“‘I should think so, certainly,’ I replied. ‘But if he can not do so then, he can in a short time, anyhow.’
“‘Wal, I will think on it. He wants to come back bad enough, and I guess I’ll have to let him. I never thought of it that way afore.’
“I knew I was safe. It was the financial question that troubled the old gentleman, and I knew that would be overcome when Henry got to teaching, and could earn his money himself. He would then be so far along, too, that he could fight his own battles. He came all right the next fall; and, after finishing at Hiram, graduated at an Eastern college.”
“The other man I spoke of was a different case. I knew that this youth was going to leave mainly for financial reasons also, but I understood his father well enough to know that the matter must be managed with exceeding delicacy. He was a man of very strong religious convictions, and I thought he might be approached from that side of his character; so when I got the letter of the son telling me, in the saddest language that he could muster, that he could not come back to school any more, but must be content to be simply a farmer, much as it was against his inclination, I revolved the matter in my mind, and decided to send an appointment to preach in the little country church where the old gentleman attended. I took for a subject the parable of the talents, and, in the course of my discourse, dwelt specially upon the fact that children were the talents which had been intrusted to parents, and, if these talents were not increased and developed, there was a fearful trust neglected. After church, I called upon the parents of the boy I was besieging, and I saw that something was weighing upon their minds. At length the subject of the discourse was taken up and gone over again, and, in due course, the young man himself was discussed, and I gave my opinion that he should, by all means, be encouraged and assisted in taking a thorough course of study. I gave my opinion that there was nothing more important to the parent than to do all in his power for the child. The next term the young man again appeared upon Hiram Hill, and remained pretty continuously till graduation.”
One relic of his famous debates at this time, on the subject of Christianity, still exists in a letter written to President Hinsdale, which we give:
“Hiram, January 10, 1859.
“The Sunday after the debate I spoke in Solon on ‘Geology and Religion,’ and had an immense audience. Many Spiritualists were out.... The reports I hear from the debate are much more decisive than I expected to hear. I received a letter from Bro. Collins, of Chagrin, in which he says: ‘Since the smoke of the battle has partially cleared away, we begin to see more clearly the victory we have gained.’ I have yet to see the first man who claims that Denton explains his position; but they are all jubilant over his attack on the Bible. What you suggest ought to be done I am about to undertake. I go there next Friday or Saturday evening, and remain over Sunday. I am bound to carry the war into Carthage, and pursue that miserable atheism to its hole.
“Bro. Collins says that a few Christians are quite unsettled because Denton said, and I admit, that the world has existed for millions of years. I am astonished at the ignorance of the masses on these subjects. Hugh Miller has it right when he says that ‘the battle of the evidences must now be fought on the field of the natural sciences.’”

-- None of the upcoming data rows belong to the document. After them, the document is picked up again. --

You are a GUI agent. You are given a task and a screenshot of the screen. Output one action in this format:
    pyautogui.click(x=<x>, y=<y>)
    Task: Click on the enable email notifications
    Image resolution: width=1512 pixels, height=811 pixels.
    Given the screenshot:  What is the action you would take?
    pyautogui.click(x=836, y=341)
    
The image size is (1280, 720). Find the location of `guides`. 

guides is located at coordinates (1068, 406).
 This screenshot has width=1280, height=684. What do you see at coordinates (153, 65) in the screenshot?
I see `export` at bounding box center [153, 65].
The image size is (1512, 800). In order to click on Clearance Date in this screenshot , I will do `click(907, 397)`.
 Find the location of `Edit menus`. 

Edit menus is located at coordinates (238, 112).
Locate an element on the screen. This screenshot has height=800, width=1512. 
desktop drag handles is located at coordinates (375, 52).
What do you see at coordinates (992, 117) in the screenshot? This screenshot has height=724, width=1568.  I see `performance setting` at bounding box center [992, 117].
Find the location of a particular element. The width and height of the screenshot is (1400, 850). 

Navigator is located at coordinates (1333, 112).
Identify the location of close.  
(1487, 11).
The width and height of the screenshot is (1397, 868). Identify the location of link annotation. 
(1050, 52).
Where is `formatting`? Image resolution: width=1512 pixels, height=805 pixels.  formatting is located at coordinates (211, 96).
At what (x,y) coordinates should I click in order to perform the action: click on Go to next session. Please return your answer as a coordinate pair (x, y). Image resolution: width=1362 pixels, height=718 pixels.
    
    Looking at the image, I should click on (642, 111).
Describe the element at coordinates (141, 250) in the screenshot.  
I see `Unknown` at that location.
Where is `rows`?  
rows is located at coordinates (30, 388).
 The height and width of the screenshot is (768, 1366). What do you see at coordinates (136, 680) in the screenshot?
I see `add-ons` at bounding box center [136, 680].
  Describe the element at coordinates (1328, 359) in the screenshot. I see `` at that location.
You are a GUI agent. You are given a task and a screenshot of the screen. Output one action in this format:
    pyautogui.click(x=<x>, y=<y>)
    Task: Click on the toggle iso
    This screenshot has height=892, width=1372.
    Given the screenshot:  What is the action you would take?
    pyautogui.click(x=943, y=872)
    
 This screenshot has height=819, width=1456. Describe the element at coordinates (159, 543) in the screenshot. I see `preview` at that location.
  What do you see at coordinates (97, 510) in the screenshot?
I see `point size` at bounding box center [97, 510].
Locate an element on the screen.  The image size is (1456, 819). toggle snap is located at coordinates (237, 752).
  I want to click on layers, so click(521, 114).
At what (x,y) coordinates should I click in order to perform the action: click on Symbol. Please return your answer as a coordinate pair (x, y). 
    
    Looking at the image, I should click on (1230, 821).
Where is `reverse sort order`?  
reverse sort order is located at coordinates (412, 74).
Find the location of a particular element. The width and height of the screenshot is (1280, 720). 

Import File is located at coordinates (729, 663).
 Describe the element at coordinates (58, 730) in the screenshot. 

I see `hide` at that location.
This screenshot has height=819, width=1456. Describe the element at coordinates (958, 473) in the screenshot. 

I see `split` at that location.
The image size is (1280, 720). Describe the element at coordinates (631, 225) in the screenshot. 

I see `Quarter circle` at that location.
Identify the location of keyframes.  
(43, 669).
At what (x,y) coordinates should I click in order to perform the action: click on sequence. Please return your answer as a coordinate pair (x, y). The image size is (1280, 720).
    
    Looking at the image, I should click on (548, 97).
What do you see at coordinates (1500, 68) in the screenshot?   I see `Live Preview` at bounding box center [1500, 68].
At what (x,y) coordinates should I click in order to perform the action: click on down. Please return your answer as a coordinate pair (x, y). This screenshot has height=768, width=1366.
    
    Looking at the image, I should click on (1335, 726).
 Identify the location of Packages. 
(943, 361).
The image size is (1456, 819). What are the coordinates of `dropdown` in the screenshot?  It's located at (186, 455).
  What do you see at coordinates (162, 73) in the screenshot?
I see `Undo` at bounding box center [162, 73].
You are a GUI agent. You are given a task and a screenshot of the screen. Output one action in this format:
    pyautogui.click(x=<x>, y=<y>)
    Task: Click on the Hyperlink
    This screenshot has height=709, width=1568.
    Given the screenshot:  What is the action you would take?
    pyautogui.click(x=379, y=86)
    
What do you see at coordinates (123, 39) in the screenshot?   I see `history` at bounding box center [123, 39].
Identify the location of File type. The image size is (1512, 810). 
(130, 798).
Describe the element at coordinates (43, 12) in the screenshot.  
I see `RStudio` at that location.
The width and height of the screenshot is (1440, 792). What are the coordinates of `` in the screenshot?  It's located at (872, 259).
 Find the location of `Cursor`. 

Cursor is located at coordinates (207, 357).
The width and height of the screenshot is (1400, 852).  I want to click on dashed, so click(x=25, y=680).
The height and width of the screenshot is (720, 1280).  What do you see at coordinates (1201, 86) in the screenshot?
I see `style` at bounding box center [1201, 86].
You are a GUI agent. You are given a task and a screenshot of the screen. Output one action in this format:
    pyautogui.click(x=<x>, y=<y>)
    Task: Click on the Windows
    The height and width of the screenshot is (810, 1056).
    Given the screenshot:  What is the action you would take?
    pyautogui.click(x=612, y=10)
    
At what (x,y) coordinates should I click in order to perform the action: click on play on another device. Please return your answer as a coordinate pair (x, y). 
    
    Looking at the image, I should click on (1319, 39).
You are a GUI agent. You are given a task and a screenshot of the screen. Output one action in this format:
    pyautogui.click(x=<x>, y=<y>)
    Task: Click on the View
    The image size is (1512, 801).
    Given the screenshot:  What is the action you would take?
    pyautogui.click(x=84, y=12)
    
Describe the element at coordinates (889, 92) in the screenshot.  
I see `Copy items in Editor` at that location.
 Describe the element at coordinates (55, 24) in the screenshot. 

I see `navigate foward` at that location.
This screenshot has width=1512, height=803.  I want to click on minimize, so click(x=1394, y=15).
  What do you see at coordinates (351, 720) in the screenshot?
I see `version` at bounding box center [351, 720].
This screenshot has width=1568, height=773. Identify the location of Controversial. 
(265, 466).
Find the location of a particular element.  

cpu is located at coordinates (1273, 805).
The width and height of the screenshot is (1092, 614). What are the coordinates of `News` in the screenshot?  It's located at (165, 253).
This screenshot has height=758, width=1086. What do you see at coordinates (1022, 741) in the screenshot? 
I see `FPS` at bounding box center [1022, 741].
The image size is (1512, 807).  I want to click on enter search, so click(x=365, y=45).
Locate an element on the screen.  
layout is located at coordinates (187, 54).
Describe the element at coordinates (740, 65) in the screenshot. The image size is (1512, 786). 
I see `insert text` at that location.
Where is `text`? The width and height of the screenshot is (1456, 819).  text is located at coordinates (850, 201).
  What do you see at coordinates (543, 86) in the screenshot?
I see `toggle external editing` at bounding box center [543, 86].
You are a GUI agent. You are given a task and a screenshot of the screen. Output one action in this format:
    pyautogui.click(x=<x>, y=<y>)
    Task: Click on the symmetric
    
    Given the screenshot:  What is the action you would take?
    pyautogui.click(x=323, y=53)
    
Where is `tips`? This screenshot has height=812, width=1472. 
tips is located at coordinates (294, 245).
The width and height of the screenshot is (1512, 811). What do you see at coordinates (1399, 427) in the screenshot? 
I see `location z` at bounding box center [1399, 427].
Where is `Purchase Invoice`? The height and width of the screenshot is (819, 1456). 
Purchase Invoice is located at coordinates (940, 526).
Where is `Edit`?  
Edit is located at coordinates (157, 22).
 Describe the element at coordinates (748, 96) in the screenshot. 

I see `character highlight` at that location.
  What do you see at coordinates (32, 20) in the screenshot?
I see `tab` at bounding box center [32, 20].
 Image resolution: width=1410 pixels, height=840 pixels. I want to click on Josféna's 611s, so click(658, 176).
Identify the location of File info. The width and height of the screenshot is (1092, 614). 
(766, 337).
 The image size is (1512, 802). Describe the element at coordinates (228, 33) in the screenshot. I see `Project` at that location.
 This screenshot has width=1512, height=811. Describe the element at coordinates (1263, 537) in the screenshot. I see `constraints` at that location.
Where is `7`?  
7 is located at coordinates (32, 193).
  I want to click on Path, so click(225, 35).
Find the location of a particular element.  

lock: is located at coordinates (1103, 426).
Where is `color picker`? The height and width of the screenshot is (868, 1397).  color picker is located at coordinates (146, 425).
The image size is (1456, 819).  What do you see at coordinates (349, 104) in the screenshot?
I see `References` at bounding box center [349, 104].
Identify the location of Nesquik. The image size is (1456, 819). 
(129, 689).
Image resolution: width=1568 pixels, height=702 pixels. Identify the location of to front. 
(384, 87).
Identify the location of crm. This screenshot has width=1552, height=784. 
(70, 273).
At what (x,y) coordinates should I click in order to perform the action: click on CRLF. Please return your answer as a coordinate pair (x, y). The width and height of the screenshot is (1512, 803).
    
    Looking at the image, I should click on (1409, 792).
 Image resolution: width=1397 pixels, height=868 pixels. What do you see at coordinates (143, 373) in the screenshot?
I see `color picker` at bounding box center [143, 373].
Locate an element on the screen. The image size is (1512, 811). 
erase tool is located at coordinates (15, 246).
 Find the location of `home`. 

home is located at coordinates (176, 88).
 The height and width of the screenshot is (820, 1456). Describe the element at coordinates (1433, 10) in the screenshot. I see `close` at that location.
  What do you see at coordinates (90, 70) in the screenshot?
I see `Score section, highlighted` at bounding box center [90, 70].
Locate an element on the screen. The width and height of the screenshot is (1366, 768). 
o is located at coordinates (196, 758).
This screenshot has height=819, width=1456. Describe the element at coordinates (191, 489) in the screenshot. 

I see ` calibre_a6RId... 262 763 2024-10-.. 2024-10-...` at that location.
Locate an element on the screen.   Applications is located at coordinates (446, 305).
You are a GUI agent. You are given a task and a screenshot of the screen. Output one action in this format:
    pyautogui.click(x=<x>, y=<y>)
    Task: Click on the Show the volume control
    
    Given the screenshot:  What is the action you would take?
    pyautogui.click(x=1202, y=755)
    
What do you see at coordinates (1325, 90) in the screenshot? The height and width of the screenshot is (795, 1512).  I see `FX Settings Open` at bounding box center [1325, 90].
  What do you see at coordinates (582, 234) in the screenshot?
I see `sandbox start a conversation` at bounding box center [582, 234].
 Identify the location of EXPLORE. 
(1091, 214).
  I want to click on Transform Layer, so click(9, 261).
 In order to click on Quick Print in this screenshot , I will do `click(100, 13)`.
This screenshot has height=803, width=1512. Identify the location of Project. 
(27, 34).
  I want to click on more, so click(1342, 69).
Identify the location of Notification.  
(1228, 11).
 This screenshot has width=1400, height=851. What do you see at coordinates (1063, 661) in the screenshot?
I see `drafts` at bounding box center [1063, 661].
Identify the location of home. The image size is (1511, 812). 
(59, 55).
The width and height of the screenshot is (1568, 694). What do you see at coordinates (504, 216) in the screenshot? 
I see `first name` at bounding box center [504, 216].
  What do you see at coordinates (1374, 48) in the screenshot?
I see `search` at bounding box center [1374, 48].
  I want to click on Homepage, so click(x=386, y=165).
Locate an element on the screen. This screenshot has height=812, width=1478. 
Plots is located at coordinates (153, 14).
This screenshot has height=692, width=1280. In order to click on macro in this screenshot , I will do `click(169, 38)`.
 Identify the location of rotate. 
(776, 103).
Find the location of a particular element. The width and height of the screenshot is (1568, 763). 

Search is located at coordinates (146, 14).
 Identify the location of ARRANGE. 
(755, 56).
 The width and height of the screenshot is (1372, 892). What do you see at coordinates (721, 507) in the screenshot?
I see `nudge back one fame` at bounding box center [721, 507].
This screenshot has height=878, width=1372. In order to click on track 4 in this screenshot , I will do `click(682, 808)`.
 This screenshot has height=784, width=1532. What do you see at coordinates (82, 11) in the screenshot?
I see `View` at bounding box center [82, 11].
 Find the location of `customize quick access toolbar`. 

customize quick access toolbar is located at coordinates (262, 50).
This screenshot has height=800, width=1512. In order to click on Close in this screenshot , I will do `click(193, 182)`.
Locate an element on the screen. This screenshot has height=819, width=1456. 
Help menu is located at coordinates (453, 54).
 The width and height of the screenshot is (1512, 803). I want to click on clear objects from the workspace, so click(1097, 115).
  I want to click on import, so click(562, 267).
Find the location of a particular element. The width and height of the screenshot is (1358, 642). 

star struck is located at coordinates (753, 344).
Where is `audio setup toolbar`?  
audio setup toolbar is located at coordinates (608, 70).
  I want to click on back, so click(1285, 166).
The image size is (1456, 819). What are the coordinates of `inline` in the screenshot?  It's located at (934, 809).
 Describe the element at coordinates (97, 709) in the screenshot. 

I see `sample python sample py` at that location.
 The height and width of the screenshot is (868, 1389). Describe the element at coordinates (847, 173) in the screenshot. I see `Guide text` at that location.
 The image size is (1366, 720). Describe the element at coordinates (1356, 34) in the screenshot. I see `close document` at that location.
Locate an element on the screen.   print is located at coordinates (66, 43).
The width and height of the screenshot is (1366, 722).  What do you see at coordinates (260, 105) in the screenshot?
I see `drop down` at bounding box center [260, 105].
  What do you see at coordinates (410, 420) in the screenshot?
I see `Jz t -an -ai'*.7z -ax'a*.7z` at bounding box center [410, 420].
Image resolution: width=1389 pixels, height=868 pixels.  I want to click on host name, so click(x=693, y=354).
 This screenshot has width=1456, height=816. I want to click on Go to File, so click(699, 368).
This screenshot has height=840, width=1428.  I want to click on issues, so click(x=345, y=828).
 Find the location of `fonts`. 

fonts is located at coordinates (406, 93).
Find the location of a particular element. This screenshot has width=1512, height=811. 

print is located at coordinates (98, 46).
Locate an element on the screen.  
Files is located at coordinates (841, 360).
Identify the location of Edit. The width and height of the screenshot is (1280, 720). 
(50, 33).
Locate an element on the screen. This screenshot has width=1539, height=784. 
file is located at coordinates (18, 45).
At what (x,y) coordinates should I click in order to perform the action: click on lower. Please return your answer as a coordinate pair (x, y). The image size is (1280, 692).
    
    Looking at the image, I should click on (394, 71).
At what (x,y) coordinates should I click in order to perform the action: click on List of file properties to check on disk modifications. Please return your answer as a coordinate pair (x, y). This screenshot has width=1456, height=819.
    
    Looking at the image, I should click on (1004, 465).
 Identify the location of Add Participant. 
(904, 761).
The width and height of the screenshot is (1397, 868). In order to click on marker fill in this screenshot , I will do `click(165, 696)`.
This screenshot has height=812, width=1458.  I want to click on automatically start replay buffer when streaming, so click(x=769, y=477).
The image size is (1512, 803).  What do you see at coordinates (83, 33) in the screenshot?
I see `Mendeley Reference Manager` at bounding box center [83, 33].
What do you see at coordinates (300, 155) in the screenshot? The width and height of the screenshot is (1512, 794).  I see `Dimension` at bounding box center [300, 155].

In the year preceding the date which this letter bears, the sweet romance of his youth reached its fruition, in the marriage of Garfield to Lucretia Rudolph. During the years which of necessity elapsed since the first-whispered vows, on the eve of his departure to Williams, the loving, girlish heart had been true. They began life, “for better for worse,” in an humble cottage fronting on the waving green of the college campus. In their happy hearts rose no picture of another cottage, fronting on the ocean, where, in the distant years, what God had joined man was to put asunder. Well for them was it that God veiled the future from them.
But the enormous activities already enumerated of this man did not satisfy his unexhausted powers. The political opinions formed at college began to bear fruit. In those memorable years just preceding the outbreak of the Rebellion—the years “when the grasping power of slavery was seizing the virgin territories of the West, and dragging them into the den of eternal bondage;” the years of the underground railroad and of the fugitive slave law; of the overseer and the blood-hound; the years of John Brown’s heroic attempt to incite an insurrection of the slaves themselves, such as had swept every shackle from San Domingo; of his mockery trial, paralleled only by those of Socrates and Jesus, and of his awful martyrdom,—the genius of the man, whose history this is, was not asleep. The instincts of resistance to oppression, and of sympathy for the oppressed, which he inherited from his dauntless ancestry, began to stir within him. As the times became more and more stormy, his spirit rose with the emergency, and he threw his strength into political speeches. Already looked upon as the rising man of his portion of the State, it was natural that the people should turn to him for leadership. In 1859, he was nominated and elected to the State Senate, as member from Portage and Summit counties.